Générateur de commandes yt-dlp pour SoundCloud
Composez une commande yt-dlp pour les morceaux et sets SoundCloud, étiquetés et prêts pour une bibliothèque musicale.
Choisir un format audio
SoundCloud sert le plus souvent du MP3 à 128 kbit/s, parfois de l'Opus. Convertir une source 128 en 320 donne un fichier plus gros qui ne sonne pas mieux — « le meilleur disponible » conserve l'original et c'est le bon réglage.
Pochette et métadonnées valent la peine : sans elles, un set téléchargé arrive sous forme de dossier de fichiers sans titre. Les sets et playlists fonctionnent en mode « toute la playlist ».
SoundCloud sert la plupart des flux en Opus 128 kbit/s, et les morceaux « Go+ » en 256 — mais seulement aux sessions qu'il juge habilitées. Si un morceau se joue sur le site à une qualité supérieure à ce que yt-dlp récupère, les cookies d'un navigateur connecté en sont le plus souvent la différence : l'échelle que voit votre session est celle que reçoit yt-dlp. La liste -F montre quels formats existent pour le morceau où vous êtes.

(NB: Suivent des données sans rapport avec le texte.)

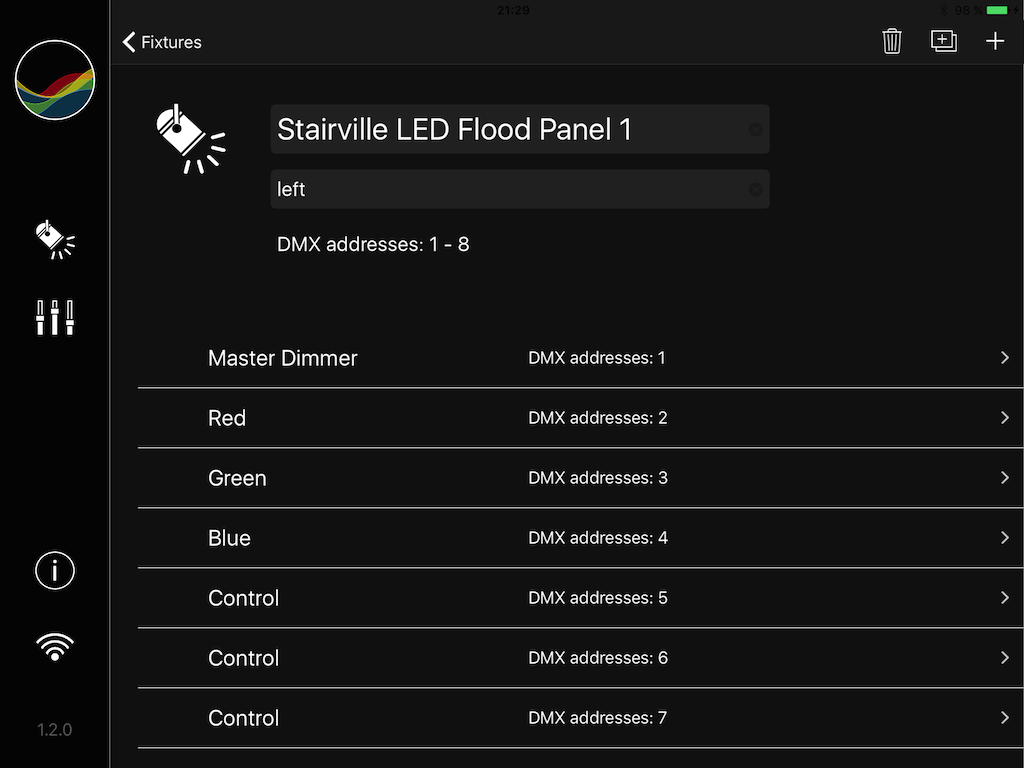Tap the colorful app logo
The image size is (1024, 768).
click(55, 80)
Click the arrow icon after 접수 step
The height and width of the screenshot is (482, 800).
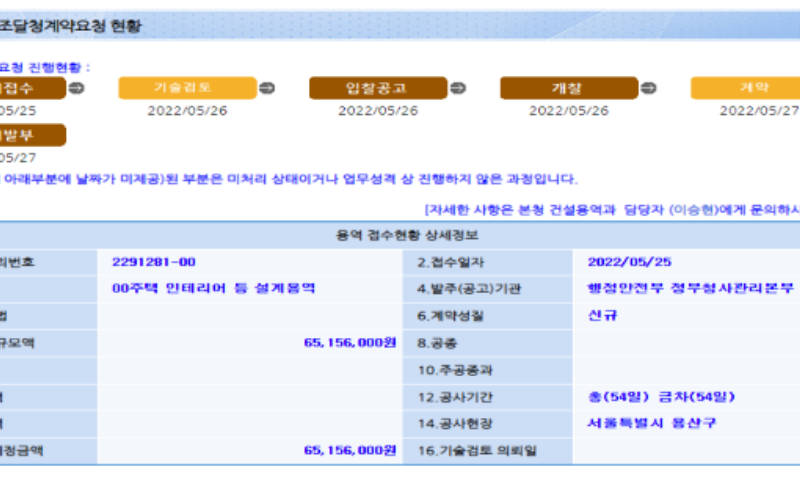(x=76, y=88)
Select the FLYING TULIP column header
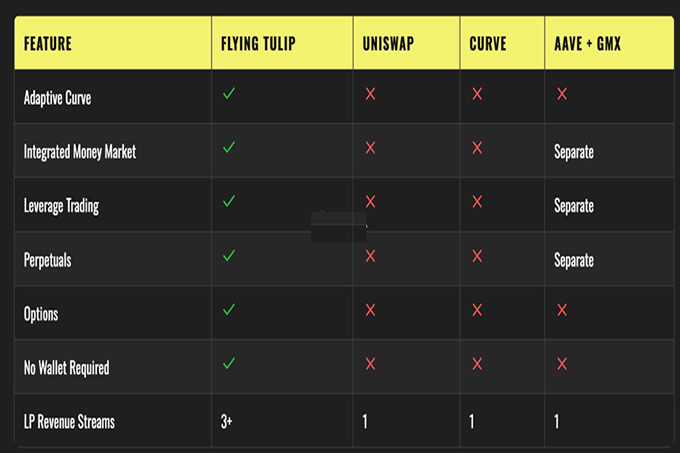 point(258,44)
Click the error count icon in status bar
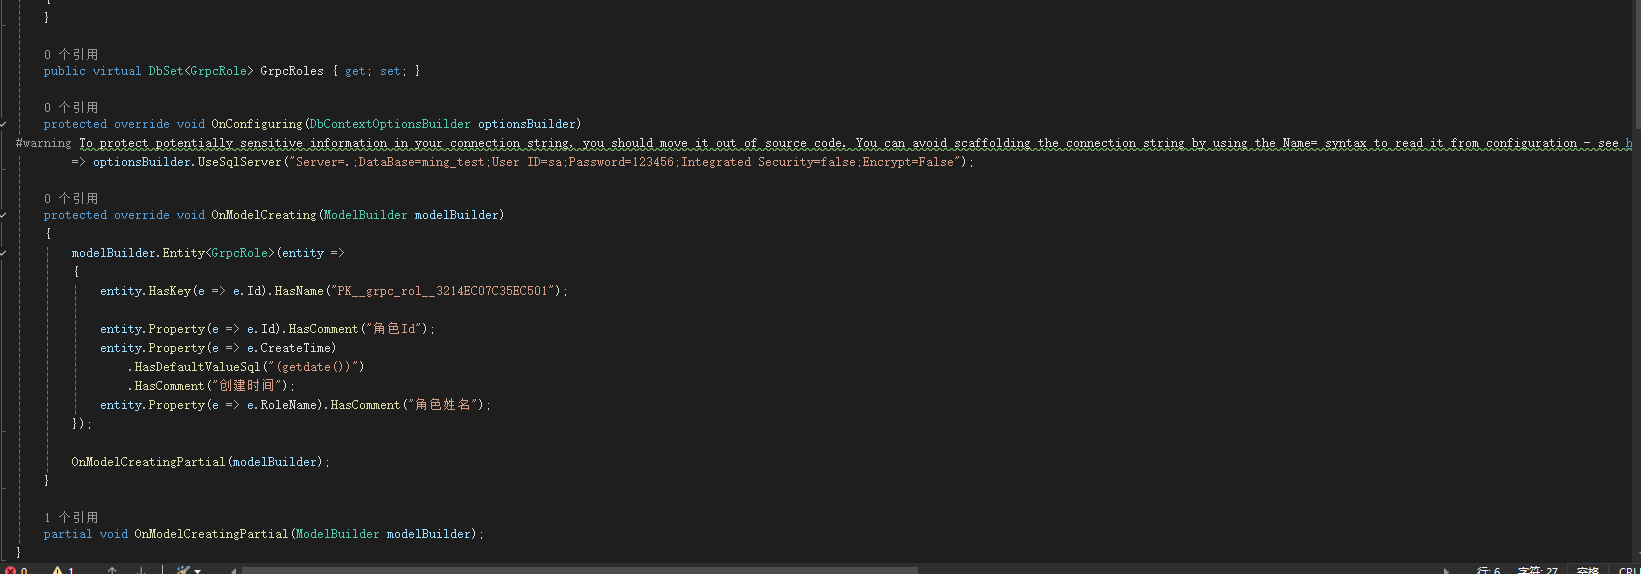This screenshot has height=574, width=1641. click(11, 571)
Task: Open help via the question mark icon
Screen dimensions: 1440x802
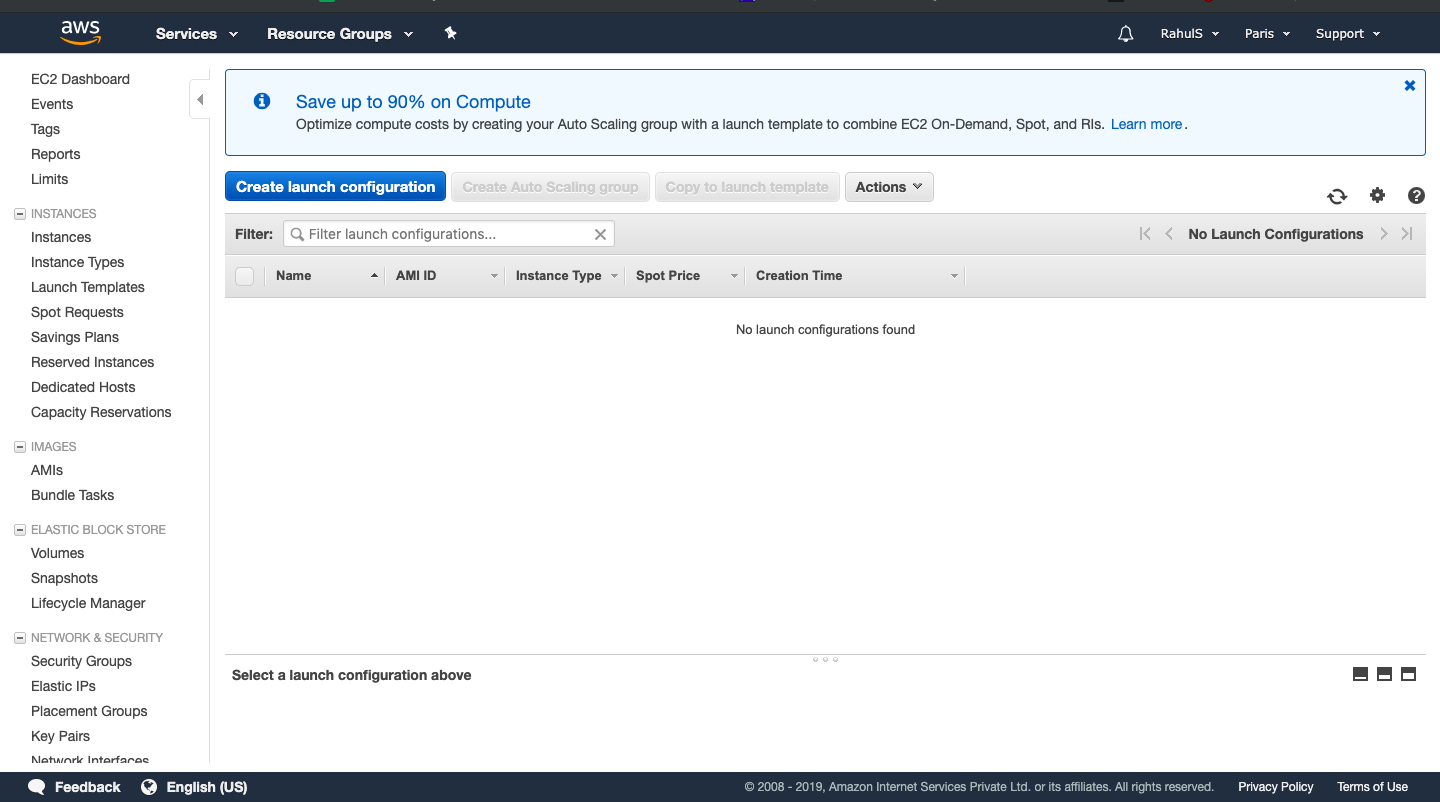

L'URL de téléchargement n'est pas toujours là où vit l'audio : SoundCloud sert les médias depuis un CDN derrière des liens signés à courte durée de vie, donc une URL de média copiée hors d'un onglet du navigateur fonctionne une fois puis plus jamais — donnez toujours à yt-dlp la page du morceau, et laissez-le résoudre. Les reposts sont un élément séparé pointant vers le même audio ; le fichier de suivi empêche un téléchargement de set de les récupérer deux fois.
Les sets (le nom SoundCloud des playlists) sont là où se trouve la vraie valeur. Un set de deux cents morceaux se pagine, et l'exécution prend du temps ; le fichier de suivi transforme la deuxième exécution en delta des seuls morceaux récemment ajoutés. « Continuer malgré les erreurs » compte parce que les sets accumulent des morceaux supprimés — un producteur retire un sample, et sans l'interrupteur un seul 404 fait avorter les quatre-vingts autres morceaux.
Sur le nommage : les titres SoundCloud sont longs et portent l'artiste dans le titre, donc le modèle par défaut artiste-puis-titre rend les doublons visibles plutôt que silencieux — deux fichiers du même nom sont d'ordinaire deux envois du même morceau à des débits différents. La pochette vient de l'URL de l'artwork et se télécharge à sa plus grande taille ; si l'image paraît fausse, elle l'était aussi sur la plateforme.